[RECORD EXCERPTS]
"""
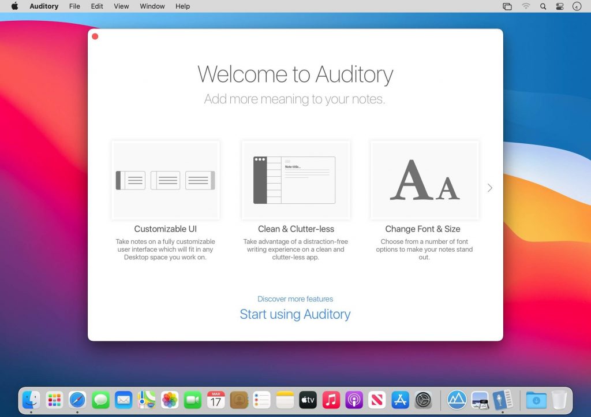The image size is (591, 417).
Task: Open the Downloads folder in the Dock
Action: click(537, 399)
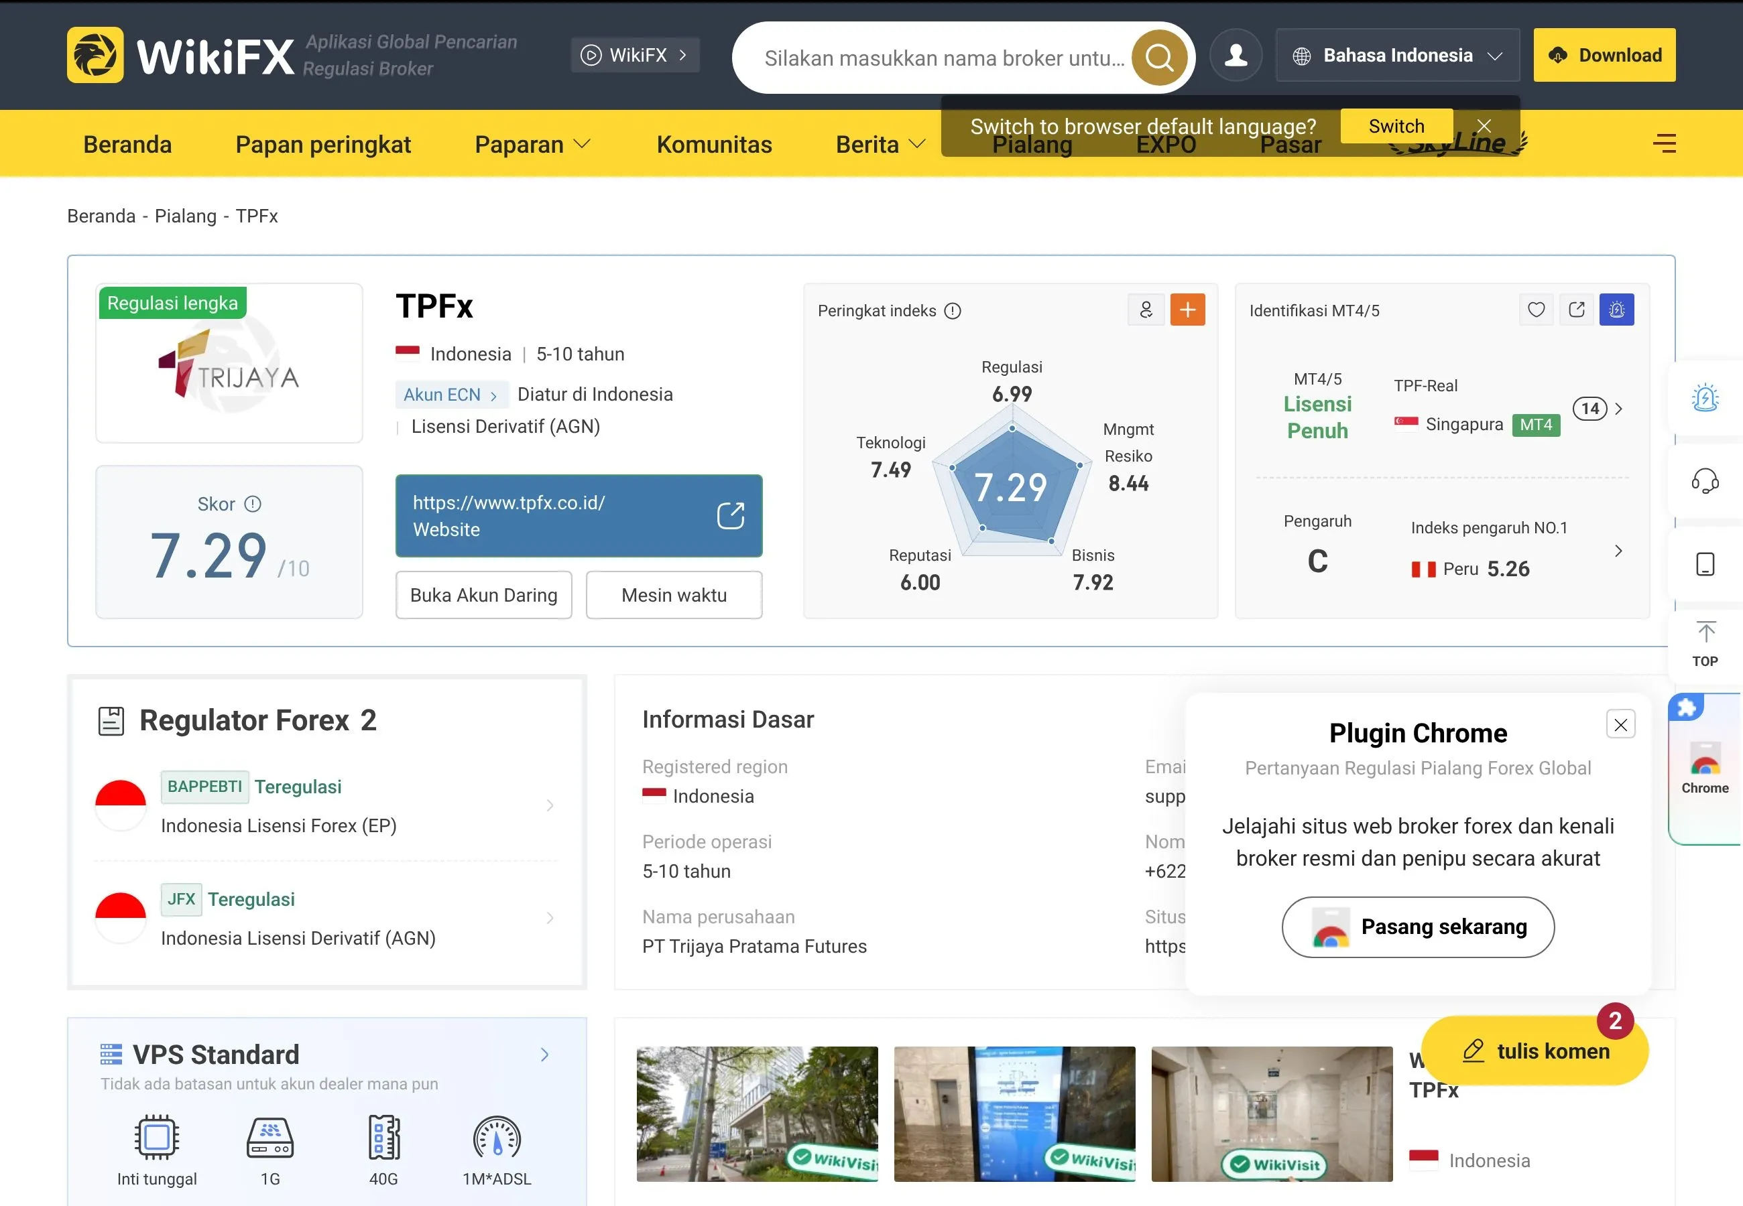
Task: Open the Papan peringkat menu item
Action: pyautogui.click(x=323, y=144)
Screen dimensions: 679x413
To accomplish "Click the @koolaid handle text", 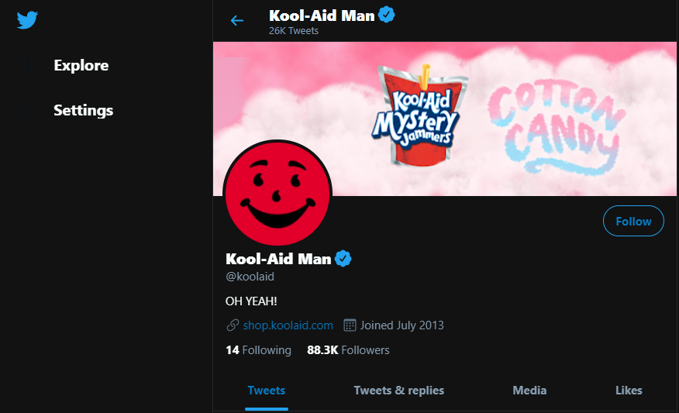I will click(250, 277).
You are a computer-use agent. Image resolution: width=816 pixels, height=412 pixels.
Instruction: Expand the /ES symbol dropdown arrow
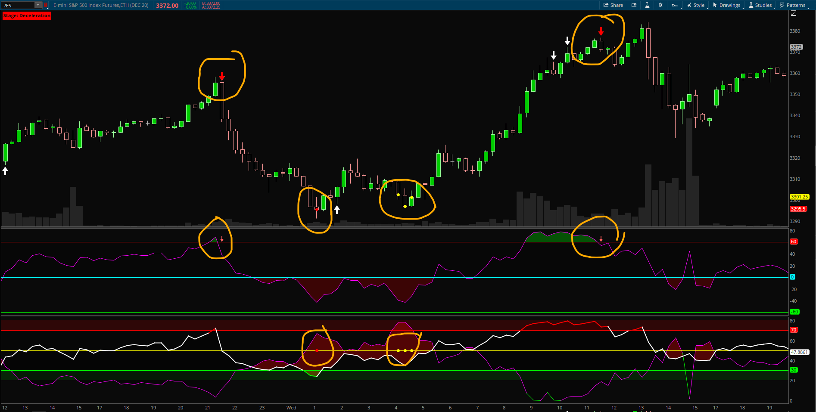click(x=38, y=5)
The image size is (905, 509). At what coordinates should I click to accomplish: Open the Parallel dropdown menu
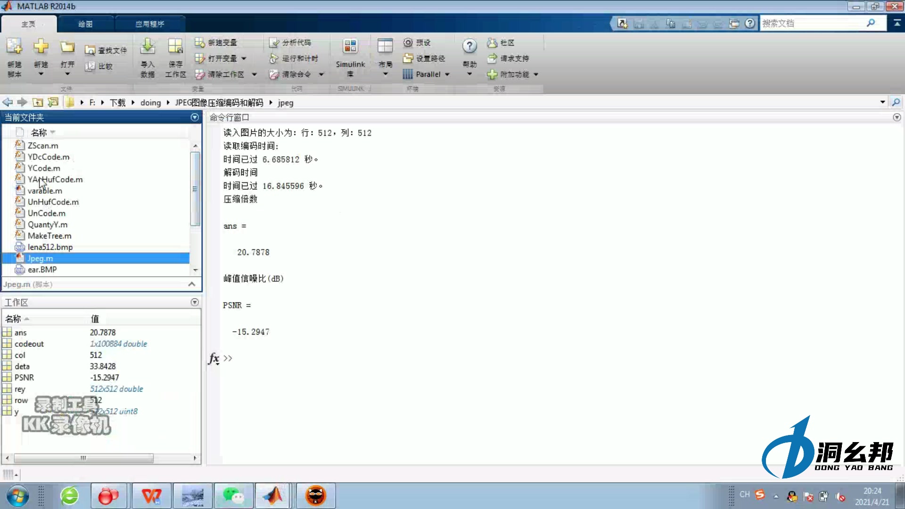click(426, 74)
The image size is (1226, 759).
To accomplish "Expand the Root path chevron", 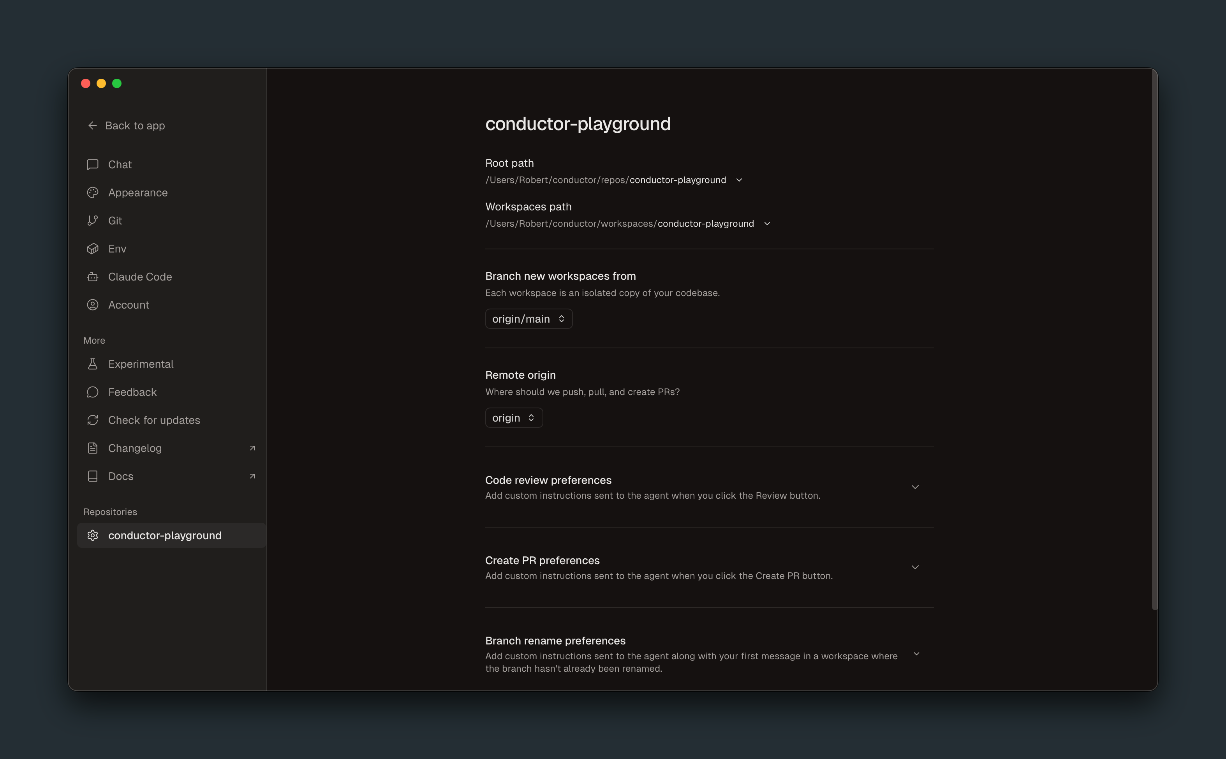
"""
[WORK INSTRUCTIONS] Switch "chevron" to "arrow" in the items from the line with "The image size is (905, 509)." up to and including the last line of the items, and write those lines out again with nothing else changed. Leave the pictures out of your answer.

[ANSWER FOR THE TASK]
The image size is (905, 509). At what coordinates should I click to accomplish: Open the Parallel dropdown menu
click(426, 74)
The image size is (1226, 759).
To accomplish "Expand the Root path arrow", 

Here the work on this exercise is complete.